The number 9 has joined the Number Parade! The number 9 worksheets will introduce your child to the formation of the number 9, illustrate the amount the number 9 represents, and show the word for the number 9. Each of the four number worksheets also includes an activity suggestion for you to try with your child to help strengthen his knowledge of the number.
The first worksheet teaches your child the formation of the number 9 in a bright, bold illustration. Your child can become familiar with this number by tracing the number using the pointer finger on his dominant hand. Point briefly to the upper right part of the number, indicating where your child should begin “writing” with his finger. This number is written in one stroke, so remind your child to stop briefly after he writes the initial circle and before he changes direction to draw the downward line, but not to lift his finger until he has completed the number. Direct him to use his finger again as he touches each picture one time when he counts to 9. Touching each picture one time will reinforce the idea of “one to one correspondence” which means each number is counted only once. The word nine is the only number word between one and ten that begins with the letter N, so it is relatively easy for children to recognize.
The number scramble worksheet that comes next gives children practice identifying the number 9. Often the number 6 is confused with the number 9 because both numbers consist of a circle and line. The number 8, with two circles, can also be misleading. So remind your child to look for the circle at the top of the number, followed by a straight line. Your child can touch each number 9 along the path, moving his finger up, down, or across until he reaches the colored square with the 9 inside. After discovering the path, your child can use a pencil to connect each number 9.
The third worksheet provides counting practice. Counting groups of nine can be challenging, especially when the illustrations are smaller in size. Suggest to your child that he mark each picture with his pencil as he counts to keep track of those he has counted. This will reinforce one-to-one correspondence and promote accurate counting.
The fourth worksheet offers a fun cut and paste activity in addition to counting practice. Ask your child to identify the plate that has the number 9 on it. Then allow him to count out 9 of his favorite foods from the pictures on the bottom of the page and paste them on or above the number 9 on the plate. If your child is also familiar with the number 6, he can cut out 6 food items and paste them on the other plate on the worksheet. Remind your child to avoid covering the number when he pastes the food on the plate.
To reinforce the number 9 at home, show your child a tic-tac-toe board. Ask him to count the spaces by writing the numbers from 1 through 9 in each of the boxes. Then have some fun by showing him how to play tic-tac-toe. After the game is over, you can each count how many squares are covered. Then count how many blank squares there are, and explain to your child how those two numbers add up to 9.

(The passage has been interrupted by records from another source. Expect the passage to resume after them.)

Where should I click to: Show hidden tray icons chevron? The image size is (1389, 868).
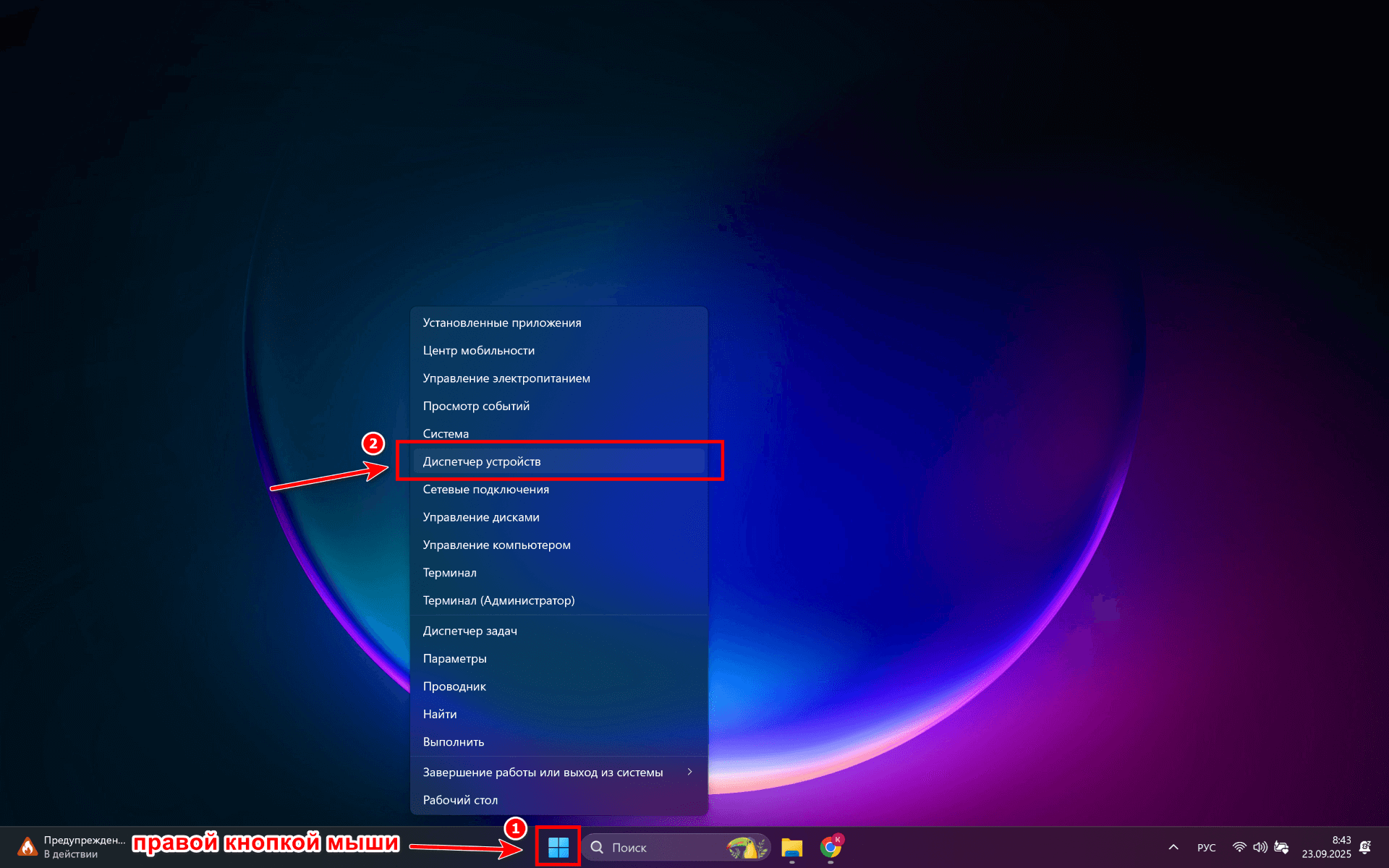pyautogui.click(x=1173, y=847)
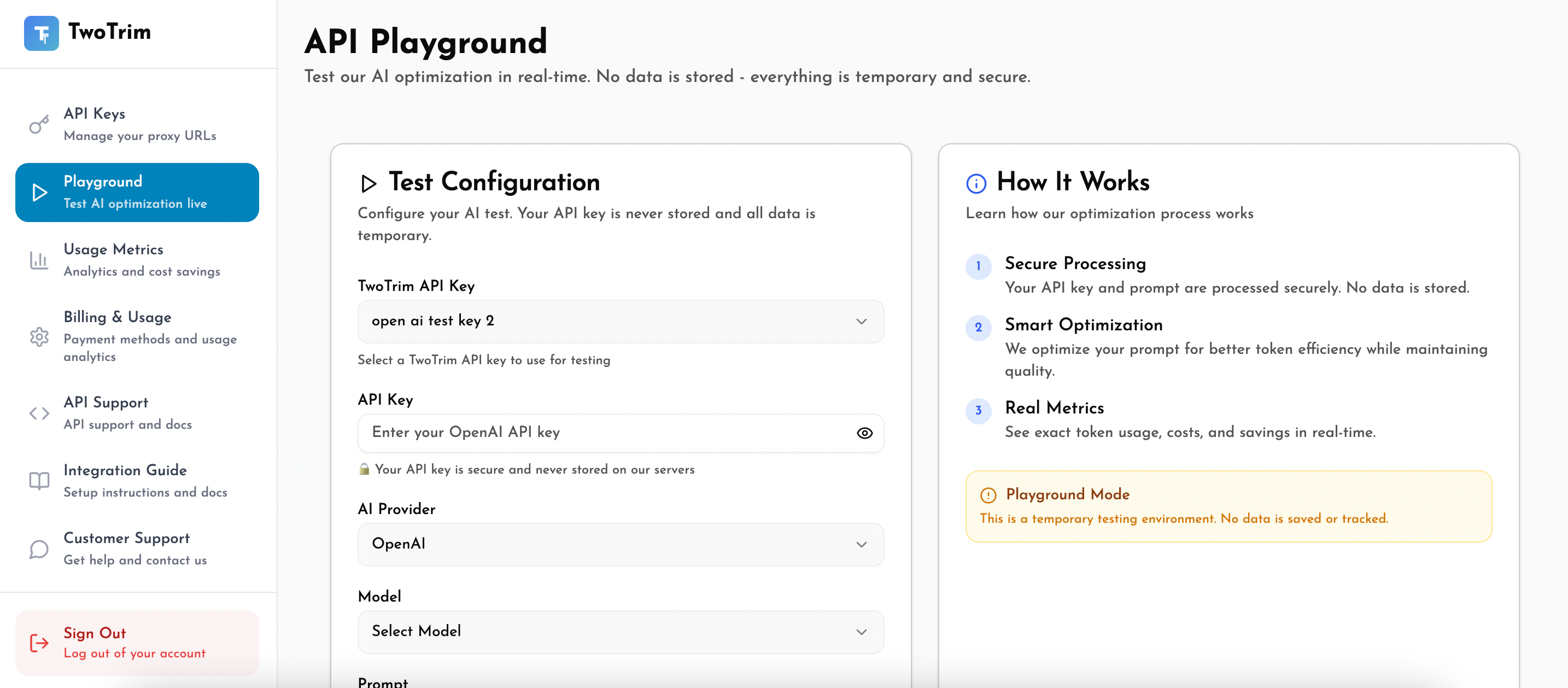Viewport: 1568px width, 688px height.
Task: Expand the AI Provider OpenAI dropdown
Action: coord(621,544)
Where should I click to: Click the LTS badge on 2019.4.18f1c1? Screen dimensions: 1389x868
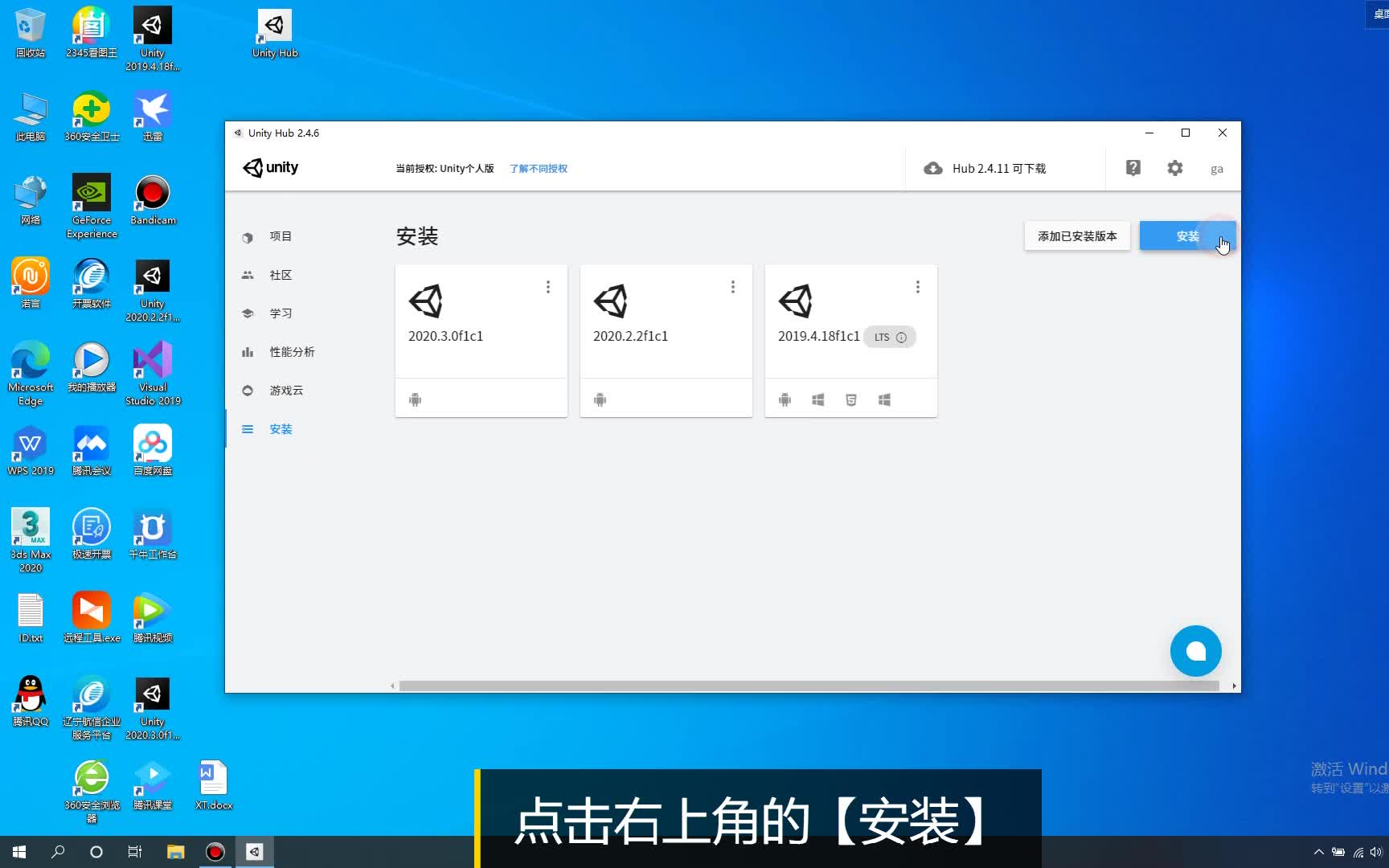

You can also demonstrate for your child how the number 9 is made up of 3 groups of 3. To illustrate this point, show your child 1 triangle and let him count the 3 points or sides on it. The add 2 more triangles for a total of 3 triangles and ask your child to count all of the sides or points he sees. You can also show your child a picture of 3 tricycles and ask him to count the total number of wheels on all 3 tricycles.
After your child has completed all of the number 9 worksheets, don’t forget to print the number 9 tracing numbers worksheet. This worksheet will give your child important practice tracing and writing the number 9. This can be a challenging number to write because it consists of both a circle and a straight line, which means there are many direction changes to be made without lifting the pencil. Some children like to think of this number as a balloon on a stick.